# Dialing Rave Italian Job



## charris (Feb 17, 2014)

I am having a bit of difficult time dialing these beans. I am 8 days from roasting date so this could be the problem. Equipment is Gaggia Classic, Mignon, no opv mod yet, gaggia double basket. Machine is most of the time on so it is at temp. I have tried with both 17 and 18 grams. The problem is that after I press the brew button, coffee starts pouring after 10 seconds and then comes really fast. If I go finer then it just won't come out or come extremely slowly. How can I decrease the time coffee appears after I press the brew button (Rao suggest 3-5 seconds when no pre infusion) and also make the pour slower?


----------



## CallumT (Aug 23, 2013)

Might just be loads of crema due to the robusta, weigh the output.
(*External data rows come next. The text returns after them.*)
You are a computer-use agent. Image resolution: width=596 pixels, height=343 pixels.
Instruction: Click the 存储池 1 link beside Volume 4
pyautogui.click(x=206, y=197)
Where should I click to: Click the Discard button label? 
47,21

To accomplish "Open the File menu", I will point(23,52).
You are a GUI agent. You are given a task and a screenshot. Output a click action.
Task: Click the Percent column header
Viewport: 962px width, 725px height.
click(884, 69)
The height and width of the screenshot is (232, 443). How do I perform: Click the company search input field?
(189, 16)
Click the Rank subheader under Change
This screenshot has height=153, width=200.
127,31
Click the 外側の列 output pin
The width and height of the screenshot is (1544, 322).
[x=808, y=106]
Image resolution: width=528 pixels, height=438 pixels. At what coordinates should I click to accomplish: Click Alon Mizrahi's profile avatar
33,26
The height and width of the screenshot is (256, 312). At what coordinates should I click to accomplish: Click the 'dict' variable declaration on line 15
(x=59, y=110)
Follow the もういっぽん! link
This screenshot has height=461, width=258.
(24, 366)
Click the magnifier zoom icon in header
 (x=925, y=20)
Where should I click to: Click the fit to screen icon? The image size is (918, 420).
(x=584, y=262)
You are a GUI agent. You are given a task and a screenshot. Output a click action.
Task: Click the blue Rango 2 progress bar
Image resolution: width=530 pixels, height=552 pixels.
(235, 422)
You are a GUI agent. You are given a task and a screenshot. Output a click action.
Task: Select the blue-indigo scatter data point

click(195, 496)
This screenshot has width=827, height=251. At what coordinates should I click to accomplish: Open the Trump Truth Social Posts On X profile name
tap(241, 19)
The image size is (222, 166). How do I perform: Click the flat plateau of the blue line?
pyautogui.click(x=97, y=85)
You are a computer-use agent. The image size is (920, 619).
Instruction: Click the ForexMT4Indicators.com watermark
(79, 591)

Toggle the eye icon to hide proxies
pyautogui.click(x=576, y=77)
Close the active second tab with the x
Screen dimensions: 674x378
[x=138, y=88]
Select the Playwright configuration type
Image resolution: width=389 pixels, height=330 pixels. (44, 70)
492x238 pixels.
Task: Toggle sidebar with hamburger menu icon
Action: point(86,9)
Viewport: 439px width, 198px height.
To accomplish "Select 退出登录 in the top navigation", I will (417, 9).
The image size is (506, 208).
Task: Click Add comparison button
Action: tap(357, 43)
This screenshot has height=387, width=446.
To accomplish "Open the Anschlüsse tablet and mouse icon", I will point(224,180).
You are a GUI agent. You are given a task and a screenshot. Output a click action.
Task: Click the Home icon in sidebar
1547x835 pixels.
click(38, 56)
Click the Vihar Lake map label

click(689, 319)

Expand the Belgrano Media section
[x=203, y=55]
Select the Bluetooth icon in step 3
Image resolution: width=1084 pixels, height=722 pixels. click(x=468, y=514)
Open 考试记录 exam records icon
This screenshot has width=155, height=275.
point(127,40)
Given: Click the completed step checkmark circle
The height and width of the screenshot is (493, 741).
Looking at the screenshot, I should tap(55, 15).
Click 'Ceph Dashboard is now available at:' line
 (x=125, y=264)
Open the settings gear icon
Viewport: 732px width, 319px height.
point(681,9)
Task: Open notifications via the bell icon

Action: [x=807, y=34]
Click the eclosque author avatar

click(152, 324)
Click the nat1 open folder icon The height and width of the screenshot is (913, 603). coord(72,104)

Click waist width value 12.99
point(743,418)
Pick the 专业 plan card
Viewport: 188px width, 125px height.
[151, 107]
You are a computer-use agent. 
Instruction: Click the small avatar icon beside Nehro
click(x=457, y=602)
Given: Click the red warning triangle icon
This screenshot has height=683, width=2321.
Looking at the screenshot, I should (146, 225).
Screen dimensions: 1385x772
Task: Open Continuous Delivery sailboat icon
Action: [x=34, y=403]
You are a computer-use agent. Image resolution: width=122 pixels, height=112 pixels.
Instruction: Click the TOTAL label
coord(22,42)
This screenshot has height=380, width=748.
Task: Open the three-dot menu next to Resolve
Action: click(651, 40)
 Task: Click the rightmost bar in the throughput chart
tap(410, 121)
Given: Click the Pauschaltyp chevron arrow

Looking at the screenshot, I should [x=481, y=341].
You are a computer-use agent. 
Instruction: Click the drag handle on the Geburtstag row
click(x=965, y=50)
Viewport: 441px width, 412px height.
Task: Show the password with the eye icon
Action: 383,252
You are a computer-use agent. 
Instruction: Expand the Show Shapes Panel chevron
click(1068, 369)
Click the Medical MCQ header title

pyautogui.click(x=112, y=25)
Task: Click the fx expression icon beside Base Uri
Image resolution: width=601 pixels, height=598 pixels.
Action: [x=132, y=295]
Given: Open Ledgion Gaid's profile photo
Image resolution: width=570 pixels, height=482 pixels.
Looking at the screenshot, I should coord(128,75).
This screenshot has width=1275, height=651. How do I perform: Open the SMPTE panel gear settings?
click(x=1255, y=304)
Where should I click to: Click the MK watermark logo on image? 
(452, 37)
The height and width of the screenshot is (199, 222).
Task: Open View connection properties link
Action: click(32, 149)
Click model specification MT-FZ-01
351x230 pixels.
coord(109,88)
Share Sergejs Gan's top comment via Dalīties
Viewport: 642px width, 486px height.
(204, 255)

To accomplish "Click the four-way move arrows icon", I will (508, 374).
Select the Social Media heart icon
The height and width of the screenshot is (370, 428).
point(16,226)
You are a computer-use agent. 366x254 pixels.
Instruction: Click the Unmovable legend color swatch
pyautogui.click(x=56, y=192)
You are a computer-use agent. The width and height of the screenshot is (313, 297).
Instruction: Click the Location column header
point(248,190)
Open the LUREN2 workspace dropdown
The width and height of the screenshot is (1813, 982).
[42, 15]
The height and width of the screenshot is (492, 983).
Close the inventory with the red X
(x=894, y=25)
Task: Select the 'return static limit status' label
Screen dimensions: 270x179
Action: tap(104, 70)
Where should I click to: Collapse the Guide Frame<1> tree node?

If you were making a cake you wouldn't simply guess what 200g of flour looked like - should be same with espresso


----------



## Mrboots2u (May 10, 2013)

Could it be your grind it too fine ( slow pour at star )

you are then getting channeling from uneven coffee distribution in your pf , it gushing out?

So are you using a spouted or naked pf ?

8 days past roast shouldn't be effecting the beans , unless your storing them in some kind of bonkers way ?

Coarsen grind. Look at prep ?


----------



## Mrboots2u (May 10, 2013)

Oh yeah and as callum says whats the output weight wise


----------



## Dylan (Dec 5, 2011)

You can also try a slightly finer grind but with a very light tamp, level the grounds in the PF and then just press down to level the surface, it should stop it choking the machine but produce a slower pour.

You can also try a slight pre-infusion, start the machine for 3-4 seconds, allow the puck to soak for another few seconds then start the pour off again. I've only ever had mixed results doing this, and sometimes get a 'squirter' but its worth a crack.


----------



## charris (Feb 17, 2014)

I am out, I will answer later but more info: output is around 20g at 26 seconds. Huge crema like 70%, first time I have seen so much.


----------



## charris (Feb 17, 2014)

CallumT said:


> Might just be loads of crema due to the robusta, weigh the output. If you were making a cake you wouldn't simply guess what 200g of flour looked like - should be same with espresso


Can you explain more? Not sure I got it


----------



## jeebsy (May 5, 2013)

You might be overloading the Gaggia double - an Italian double is about 14g IIRC


----------



## CallumT (Aug 23, 2013)

Charris,

Robusta just tends to create a lot of crema, which is manly gas so doesn't actually weigh much but makes shots look like there extracted to the right ish amount volume wise. Weighing output eliminates all this.

The latter part is just you wouldn't make a cake without scales.

18g to 20g in 26s is quite tight, Jeebsy mentions a good point about basket size and bad distribution / tamp can lead to channeling which means water isn't passing and extracting through the puck as it should


----------



## charris (Feb 17, 2014)

Mrboots2u said:


> Could it be your grind it too fine ( slow pour at star )
> 
> you are then getting channeling from uneven coffee distribution in your pf , it gushing out?
> 
> ...


Original pf, waiting for my naked one. Beans are stored in a original bad in a cupboard. I will try coarser.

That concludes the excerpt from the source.